Quei magnifici amici dello spazio
Mettete in mano ad un bambino un nuovo giocattolo e lui creerà subito un mondo fatato attorno ad esso. Il quasi quarantasettenne regista James Gunn, almeno da un punto di vista anagrafico, bambino non è certo più; ma lo è di certo rimasto interiormente, evidenziando ad ogni film girato di possedere quel tocco magico capace al contempo di meravigliare lo sguardo altrui nonché stringere il cuore dall’emozione. Con Guardiani della galassia Vol. 2 non solo Gunn dimostra una volta per tutte di aver compiuto un pregevolissimo lavoro di emancipazione cinematografica rispetto al fumetto creato nel 1969 da Arnold Drake per i testi e dal mitico Gene Colan per i disegni, poi ulteriormente arricchito dall’apporto in restyling dal duo composto da Dan Abnett e Andy Lenning; ma si conferma abilissimo storyteller in grado di affabulare il suo pubblico attraverso una continua, incessante, vertiginosa parabola oscillante tra cinefilia orgogliosamente esibita e intreccio che non trascura affatto tematiche di un certo peso. Nel caso di questo secondo capitolo non si limita infatti a proseguire il pregnante discorso sull’amicizia – che già aveva preso le mosse in Guardiani della galassia (2014) – come perno fondamentale di una qualsiasi coesione sociale, in modo se possibile ancora più empatico; non pago di ciò Gunn, anche sceneggiatore, alza ulteriormente l’asticella “affettiva” nell’ambito del suo ultimo lavoro, introducendo una tematica edipica di padri biologici e surrogati, in senso lato, sviluppata davvero con fine intelligenza e rarissima sensibilità d’animo. Senza rovinare le sorprese scaturite dai molteplici colpi di scena previsti dallo script, diciamo solo che l’attore feticcio del regista-sceneggiatore, il grande Michael Rooker nei panni di Yondu, avrà una sorte diegetica di quelle destinate a gloria imperitura nella memoria degli spettatori.

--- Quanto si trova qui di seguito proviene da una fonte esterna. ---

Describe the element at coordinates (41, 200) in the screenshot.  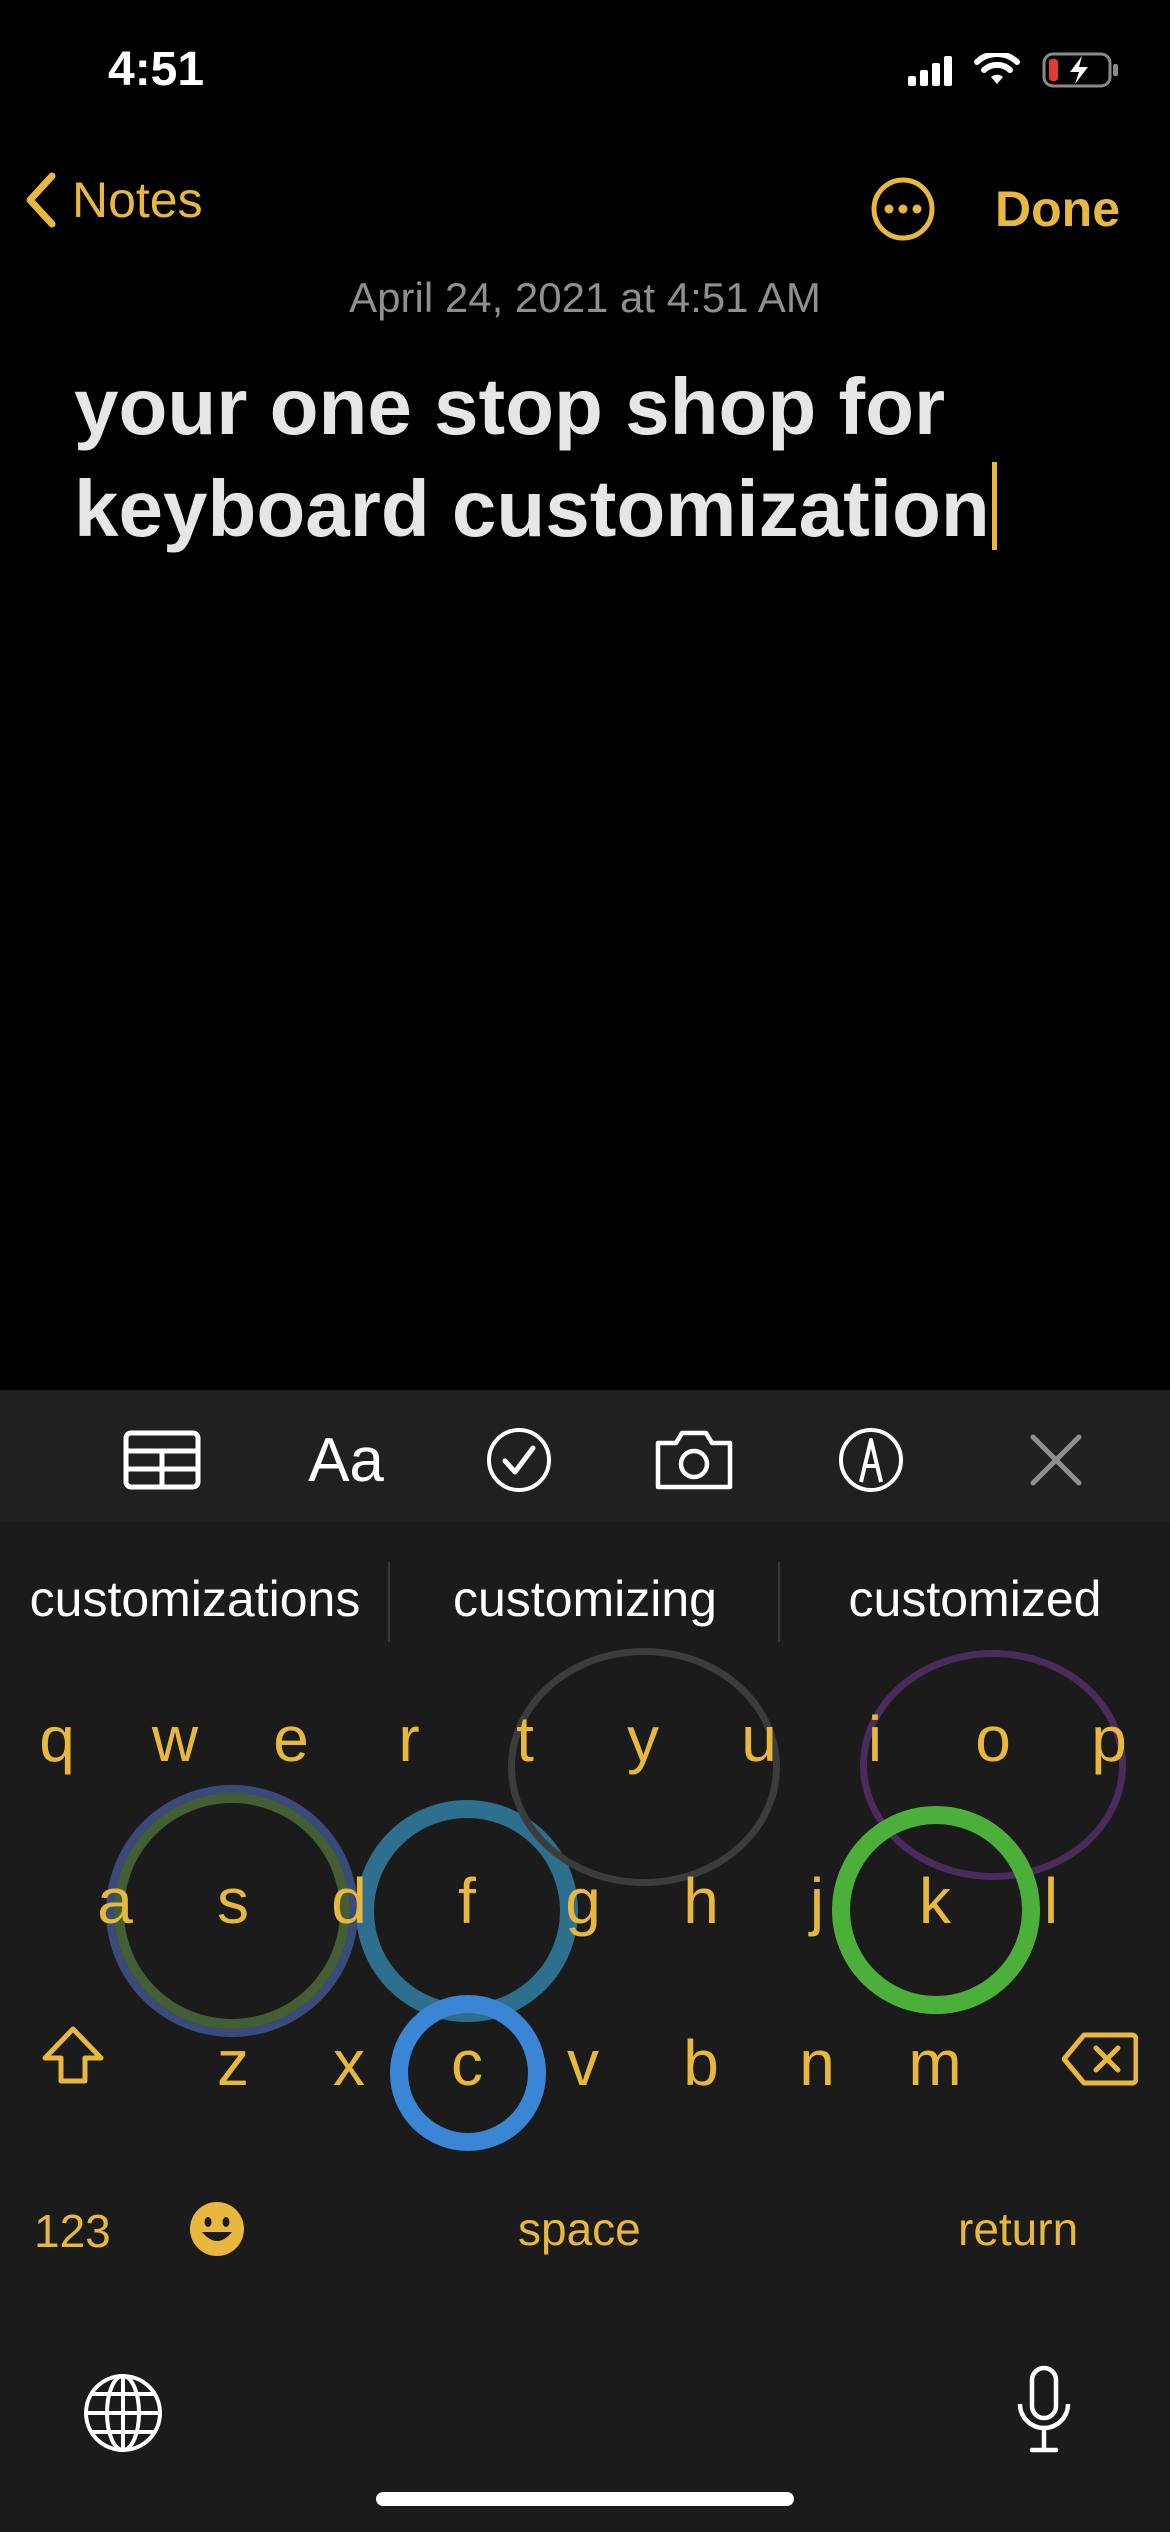
I see `chevron-left-icon` at that location.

Tutti tornano e qualcuno arriva, in Guardiani della galassia Vol. 2. Se alcuni film supereroistici targati Marvel – tipo il recente Captain America: Civil War (2016) – avevano l’acutezza degli happening warholiani, questa messa in scena da Gunn sembra più un’allegra rimpatriata di amici, anche perché eroi non si sono mai sentiti. Già il prologo, con un Kurt Russell tornato per magia digitale giovane come ai tempi delle commedie Disney d’esordio, e in aggiunta un Sylvester Stallone al naturale in veste di pragmatico leader ormai sul viale del tramonto, delineano ancora una volta l’obiettivo su cui punterà James Gunn in questo suo secondo exploit intergalattico: rivalutare cioè quel tipo di fantascienza a torto pregiudizialmente considerata popolare e perciò “bassa” – a titolo di esempio potremmo citare il sempiterno Guerre stellari (1977) di George Lucas, o almeno alcuni suoi momenti – per farne epica e poesia da par suo, mediante un metodo, già ampiamente sperimentato in opere quali il geniale Super – Attento crimine! (2010), modo tutto personale di rileggere la cosiddetta serie B in chiave puramente emozionale. In fondo anche la saga di Guardiani della galassia, al pari del film appena menzionato, riguarda personaggi che sognano, nello sterminato universo, un presente ed un futuro migliore della mediocrità che affligge il loro macro-cosmo. Ed è proprio tale pulsione utopica, perfettamente sovrapponibile al genere in questione, che permette a Gunn di far entrare lo spettatore nell’intimo degli animi dei protagonisti, condividendone sentimenti e riflessioni oltre ovviamente alle avventure dal ritmo frenetico a cui andranno incontro anche in Guardiani della galassia Vol. 2. E che rendono il lungometraggio in questione uno spettacolo purissimo per la gioia sia dei più piccoli che si fermeranno ad un primo livello di fruizione, sia degli adulti, i quali potranno godere della moltitudine di sottotesti “seri” disseminati ad arte qua e là nel corso del film. Magari da sviscerare con attenzione ad un pubblico di under 14, nel nome di un ritrovato dialogo genitori/figli che peraltro calzerebbe a pennello con il film.
Forse, più o meno inconsapevolmente, abbiamo dato una delle tante definizioni possibili per coloro che aspirano alla prestigiosa etichetta di autore cinematografico.